Instructions for the task »
Your task is to write out the complete listing exactly as it is shown.
⟨
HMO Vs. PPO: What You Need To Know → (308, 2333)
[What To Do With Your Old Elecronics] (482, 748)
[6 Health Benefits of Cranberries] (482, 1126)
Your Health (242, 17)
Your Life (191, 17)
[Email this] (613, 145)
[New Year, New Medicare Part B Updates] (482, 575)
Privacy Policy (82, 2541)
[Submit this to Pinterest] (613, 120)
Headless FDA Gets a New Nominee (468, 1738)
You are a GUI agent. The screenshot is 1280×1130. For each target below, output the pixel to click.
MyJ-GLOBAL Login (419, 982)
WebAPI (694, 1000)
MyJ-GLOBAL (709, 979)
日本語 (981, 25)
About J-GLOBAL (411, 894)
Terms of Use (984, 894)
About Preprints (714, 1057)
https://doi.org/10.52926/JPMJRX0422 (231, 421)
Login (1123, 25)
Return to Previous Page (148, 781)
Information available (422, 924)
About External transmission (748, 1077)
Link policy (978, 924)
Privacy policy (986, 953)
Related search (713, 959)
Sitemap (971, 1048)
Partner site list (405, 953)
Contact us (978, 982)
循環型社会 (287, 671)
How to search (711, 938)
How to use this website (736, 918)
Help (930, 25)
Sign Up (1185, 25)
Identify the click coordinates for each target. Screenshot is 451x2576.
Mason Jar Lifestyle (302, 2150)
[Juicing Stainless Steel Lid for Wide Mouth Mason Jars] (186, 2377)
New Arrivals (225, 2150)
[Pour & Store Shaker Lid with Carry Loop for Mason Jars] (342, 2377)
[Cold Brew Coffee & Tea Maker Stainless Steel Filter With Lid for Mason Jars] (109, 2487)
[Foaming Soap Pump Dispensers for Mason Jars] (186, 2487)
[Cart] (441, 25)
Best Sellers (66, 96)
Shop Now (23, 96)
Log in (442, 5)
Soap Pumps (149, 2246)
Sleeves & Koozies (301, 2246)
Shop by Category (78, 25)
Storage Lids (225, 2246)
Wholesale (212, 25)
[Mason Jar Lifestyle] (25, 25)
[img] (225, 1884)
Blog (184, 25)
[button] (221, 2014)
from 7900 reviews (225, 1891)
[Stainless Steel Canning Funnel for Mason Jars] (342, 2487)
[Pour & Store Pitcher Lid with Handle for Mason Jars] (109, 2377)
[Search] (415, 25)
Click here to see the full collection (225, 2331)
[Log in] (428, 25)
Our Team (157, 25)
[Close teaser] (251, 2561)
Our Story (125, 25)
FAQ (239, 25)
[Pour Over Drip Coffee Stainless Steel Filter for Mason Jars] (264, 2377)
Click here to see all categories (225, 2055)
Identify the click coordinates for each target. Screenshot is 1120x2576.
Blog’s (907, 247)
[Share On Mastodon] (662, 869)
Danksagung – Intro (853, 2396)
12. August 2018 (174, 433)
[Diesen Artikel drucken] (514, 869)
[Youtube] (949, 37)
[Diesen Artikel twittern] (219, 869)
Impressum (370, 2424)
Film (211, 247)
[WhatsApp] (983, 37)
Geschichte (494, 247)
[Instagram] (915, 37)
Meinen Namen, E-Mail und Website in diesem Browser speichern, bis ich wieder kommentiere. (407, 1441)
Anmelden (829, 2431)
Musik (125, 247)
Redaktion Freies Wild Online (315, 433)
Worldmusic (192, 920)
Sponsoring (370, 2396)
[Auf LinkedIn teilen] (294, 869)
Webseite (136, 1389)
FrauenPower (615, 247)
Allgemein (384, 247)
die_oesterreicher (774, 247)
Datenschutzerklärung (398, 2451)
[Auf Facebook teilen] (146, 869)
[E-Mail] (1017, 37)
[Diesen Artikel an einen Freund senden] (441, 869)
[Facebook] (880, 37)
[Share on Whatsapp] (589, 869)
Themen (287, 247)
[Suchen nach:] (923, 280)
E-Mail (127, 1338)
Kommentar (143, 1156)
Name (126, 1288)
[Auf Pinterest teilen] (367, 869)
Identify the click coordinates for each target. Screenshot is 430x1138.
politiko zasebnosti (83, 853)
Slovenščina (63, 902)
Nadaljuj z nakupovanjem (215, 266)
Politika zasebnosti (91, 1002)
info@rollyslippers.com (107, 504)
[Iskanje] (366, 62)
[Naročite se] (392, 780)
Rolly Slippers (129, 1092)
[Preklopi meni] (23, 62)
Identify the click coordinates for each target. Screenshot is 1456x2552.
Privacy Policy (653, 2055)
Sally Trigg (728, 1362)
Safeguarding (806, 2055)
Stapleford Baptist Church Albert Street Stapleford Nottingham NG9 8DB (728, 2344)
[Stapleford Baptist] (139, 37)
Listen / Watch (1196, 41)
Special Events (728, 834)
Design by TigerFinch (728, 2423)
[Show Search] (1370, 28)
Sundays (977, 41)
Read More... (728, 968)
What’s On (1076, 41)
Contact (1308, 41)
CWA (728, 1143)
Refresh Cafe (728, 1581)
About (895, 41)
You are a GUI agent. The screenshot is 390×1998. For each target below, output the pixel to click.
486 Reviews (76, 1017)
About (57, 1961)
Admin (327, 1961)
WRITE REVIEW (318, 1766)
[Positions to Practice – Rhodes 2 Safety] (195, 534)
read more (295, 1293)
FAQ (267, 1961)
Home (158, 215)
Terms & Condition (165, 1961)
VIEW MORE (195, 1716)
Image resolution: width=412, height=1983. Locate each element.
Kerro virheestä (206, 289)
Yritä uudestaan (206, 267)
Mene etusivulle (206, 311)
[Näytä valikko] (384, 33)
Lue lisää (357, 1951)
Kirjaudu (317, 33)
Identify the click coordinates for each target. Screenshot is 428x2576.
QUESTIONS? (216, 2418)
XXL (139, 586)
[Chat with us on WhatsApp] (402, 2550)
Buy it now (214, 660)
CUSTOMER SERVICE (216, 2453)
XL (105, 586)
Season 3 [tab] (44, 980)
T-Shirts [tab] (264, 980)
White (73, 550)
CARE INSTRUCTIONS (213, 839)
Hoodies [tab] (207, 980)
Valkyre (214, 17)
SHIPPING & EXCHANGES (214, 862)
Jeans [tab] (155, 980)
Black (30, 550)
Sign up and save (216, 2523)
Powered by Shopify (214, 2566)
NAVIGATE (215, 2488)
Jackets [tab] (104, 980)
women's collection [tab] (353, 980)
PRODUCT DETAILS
⟩
Response for this exercise »
HMO Vs. PPO: What You Need To Know → (308, 2333)
[What To Do With Your Old Elecronics] (482, 748)
[6 Health Benefits of Cranberries] (482, 1126)
Your Health (242, 17)
Your Life (191, 17)
[Email this] (613, 145)
[New Year, New Medicare Part B Updates] (482, 575)
Privacy Policy (82, 2541)
[Submit this to Pinterest] (613, 120)
Headless FDA Gets a New Nominee (468, 1738)
You are a GUI agent. The screenshot is 1280×1130. For each target below, output the pixel to click.
MyJ-GLOBAL Login (419, 982)
WebAPI (694, 1000)
MyJ-GLOBAL (709, 979)
日本語 (981, 25)
About J-GLOBAL (411, 894)
Terms of Use (984, 894)
About Preprints (714, 1057)
https://doi.org/10.52926/JPMJRX0422 (231, 421)
Login (1123, 25)
Return to Previous Page (148, 781)
Information available (422, 924)
About External transmission (748, 1077)
Link policy (978, 924)
Privacy policy (986, 953)
Related search (713, 959)
Sitemap (971, 1048)
Partner site list (405, 953)
Contact us (978, 982)
循環型社会 (287, 671)
How to search (711, 938)
How to use this website (736, 918)
Help (930, 25)
Sign Up (1185, 25)
Identify the click coordinates for each target. Screenshot is 451x2576.
Mason Jar Lifestyle (302, 2150)
[Juicing Stainless Steel Lid for Wide Mouth Mason Jars] (186, 2377)
New Arrivals (225, 2150)
[Pour & Store Shaker Lid with Carry Loop for Mason Jars] (342, 2377)
[Cold Brew Coffee & Tea Maker Stainless Steel Filter With Lid for Mason Jars] (109, 2487)
[Foaming Soap Pump Dispensers for Mason Jars] (186, 2487)
[Cart] (441, 25)
Best Sellers (66, 96)
Shop Now (23, 96)
Log in (442, 5)
Soap Pumps (149, 2246)
Sleeves & Koozies (301, 2246)
Shop by Category (78, 25)
Storage Lids (225, 2246)
Wholesale (212, 25)
[Mason Jar Lifestyle] (25, 25)
[img] (225, 1884)
Blog (184, 25)
[button] (221, 2014)
from 7900 reviews (225, 1891)
[Stainless Steel Canning Funnel for Mason Jars] (342, 2487)
[Pour & Store Pitcher Lid with Handle for Mason Jars] (109, 2377)
[Search] (415, 25)
Click here to see the full collection (225, 2331)
[Log in] (428, 25)
Our Team (157, 25)
[Close teaser] (251, 2561)
Our Story (125, 25)
FAQ (239, 25)
[Pour Over Drip Coffee Stainless Steel Filter for Mason Jars] (264, 2377)
Click here to see all categories (225, 2055)
Identify the click coordinates for each target. Screenshot is 1120x2576.
Blog’s (907, 247)
[Share On Mastodon] (662, 869)
Danksagung – Intro (853, 2396)
12. August 2018 (174, 433)
[Diesen Artikel drucken] (514, 869)
[Youtube] (949, 37)
[Diesen Artikel twittern] (219, 869)
Impressum (370, 2424)
Film (211, 247)
[WhatsApp] (983, 37)
Geschichte (494, 247)
[Instagram] (915, 37)
Meinen Namen, E-Mail und Website in diesem Browser speichern, bis ich wieder kommentiere. (407, 1441)
Anmelden (829, 2431)
Musik (125, 247)
Redaktion Freies Wild Online (315, 433)
Worldmusic (192, 920)
Sponsoring (370, 2396)
[Auf LinkedIn teilen] (294, 869)
Webseite (136, 1389)
FrauenPower (615, 247)
Allgemein (384, 247)
die_oesterreicher (774, 247)
Datenschutzerklärung (398, 2451)
[Auf Facebook teilen] (146, 869)
[E-Mail] (1017, 37)
[Diesen Artikel an einen Freund senden] (441, 869)
[Facebook] (880, 37)
[Share on Whatsapp] (589, 869)
Themen (287, 247)
[Suchen nach:] (923, 280)
E-Mail (127, 1338)
Kommentar (143, 1156)
Name (126, 1288)
[Auf Pinterest teilen] (367, 869)
Identify the click coordinates for each target. Screenshot is 430x1138.
politiko zasebnosti (83, 853)
Slovenščina (63, 902)
Nadaljuj z nakupovanjem (215, 266)
Politika zasebnosti (91, 1002)
info@rollyslippers.com (107, 504)
[Iskanje] (366, 62)
[Naročite se] (392, 780)
Rolly Slippers (129, 1092)
[Preklopi meni] (23, 62)
Identify the click coordinates for each target. Screenshot is 1456x2552.
Privacy Policy (653, 2055)
Sally Trigg (728, 1362)
Safeguarding (806, 2055)
Stapleford Baptist Church Albert Street Stapleford Nottingham NG9 8DB (728, 2344)
[Stapleford Baptist] (139, 37)
Listen / Watch (1196, 41)
Special Events (728, 834)
Design by TigerFinch (728, 2423)
[Show Search] (1370, 28)
Sundays (977, 41)
Read More... (728, 968)
What’s On (1076, 41)
Contact (1308, 41)
CWA (728, 1143)
Refresh Cafe (728, 1581)
About (895, 41)
You are a GUI agent. The screenshot is 390×1998. For each target below, output the pixel to click.
486 Reviews (76, 1017)
About (57, 1961)
Admin (327, 1961)
WRITE REVIEW (318, 1766)
[Positions to Practice – Rhodes 2 Safety] (195, 534)
read more (295, 1293)
FAQ (267, 1961)
Home (158, 215)
Terms & Condition (165, 1961)
VIEW MORE (195, 1716)
Image resolution: width=412, height=1983. Locate each element.
Kerro virheestä (206, 289)
Yritä uudestaan (206, 267)
Mene etusivulle (206, 311)
[Näytä valikko] (384, 33)
Lue lisää (357, 1951)
Kirjaudu (317, 33)
Identify the click coordinates for each target. Screenshot is 428x2576.
QUESTIONS? (216, 2418)
XXL (139, 586)
[Chat with us on WhatsApp] (402, 2550)
Buy it now (214, 660)
CUSTOMER SERVICE (216, 2453)
XL (105, 586)
Season 3 [tab] (44, 980)
T-Shirts [tab] (264, 980)
White (73, 550)
CARE INSTRUCTIONS (213, 839)
Hoodies [tab] (207, 980)
Valkyre (214, 17)
SHIPPING & EXCHANGES (214, 862)
Jeans [tab] (155, 980)
Black (30, 550)
Sign up and save (216, 2523)
Powered by Shopify (214, 2566)
NAVIGATE (215, 2488)
Jackets [tab] (104, 980)
women's collection [tab] (353, 980)
PRODUCT DETAILS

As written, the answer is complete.